Un phénomène apparaît dès les premières analyses : l’écart entre travail visible et caché. Ainsi, certaines formes d’écriture, ne relevant pas d’actes d’enseignement explicites, ne sont pas mentionnées spontanément, ne sont donc pas perçues comme des tâches réelles du métier. On rejoint les conclusions de travaux en ergonomie du travail et en didactique professionnelle à propos du travail prescrit et du travail réel.
Les chapitres détaillent les analyses selon divers types d’écrits : tableaux de classe, journaux de bord, préparations et supports de cours, faisant bien ressortir leur spécificité et leur hétérogénéité. Ainsi, le tableau peut être utilisé comme organisateur et fixateur de savoirs si ce qu’on y inscrit est préconstruit, ou évolutif dans un cours dialogué si les savoirs sont coconstruits avec les élèves.

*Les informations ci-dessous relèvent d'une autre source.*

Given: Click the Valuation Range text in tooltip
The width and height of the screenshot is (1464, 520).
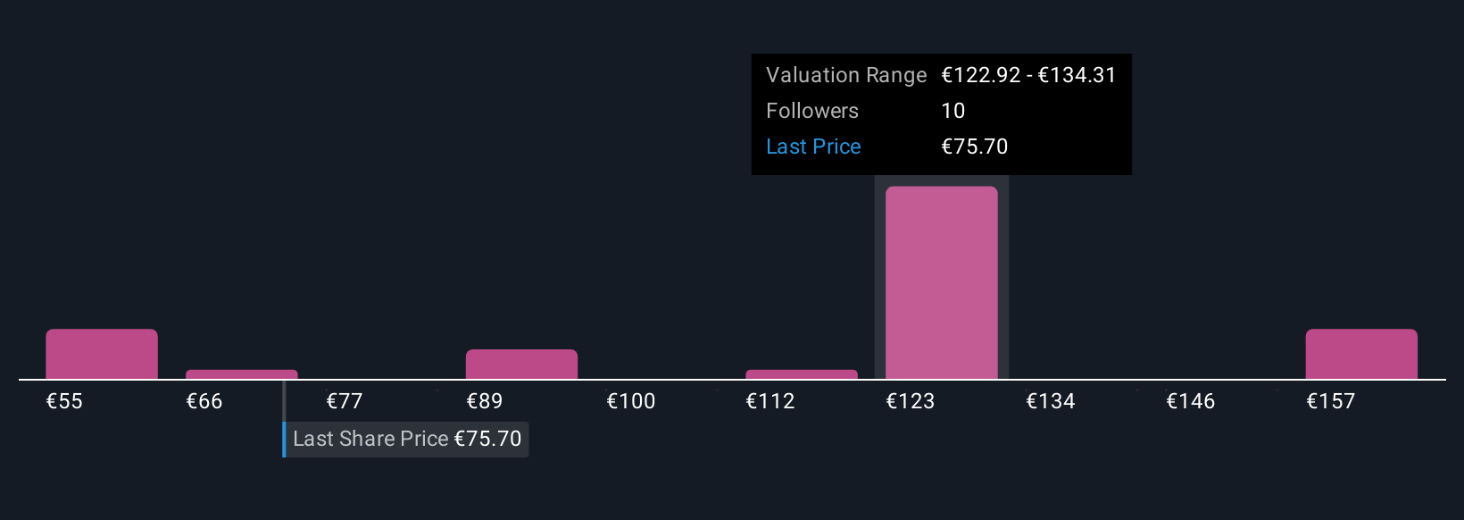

L’analyse des préparations de cours soulève certaines tensions structurelles du travail, comme l’enjeu lié à l’autonomie professionnelle prescription/standardisation ou liberté/improvisation. Mentionnons également une caractéristique des supports de cours produits : leur anonymat. S’agit-il d’un indice de déresponsabilisation de la part des enseignants, ou du peu de valeur accordée au matériel produit ?
La conclusion fait ressortir les principaux apports didactiques et méthodologiques de l’étude, avance d’autres dimensions, émotionnelle et artisanale, du travail enseignant dans la création de ces écrits et propose de poursuivre l’étude dans un environnement numérique (blogue, forum, etc.).
Ce rapport de recherche présente un intérêt indéniable pour la didactique et les pistes d’études et de formation qu’il soulève. L’ouvrage interpellera et intéressera les chercheurs et les didacticiens formateurs d’enseignants.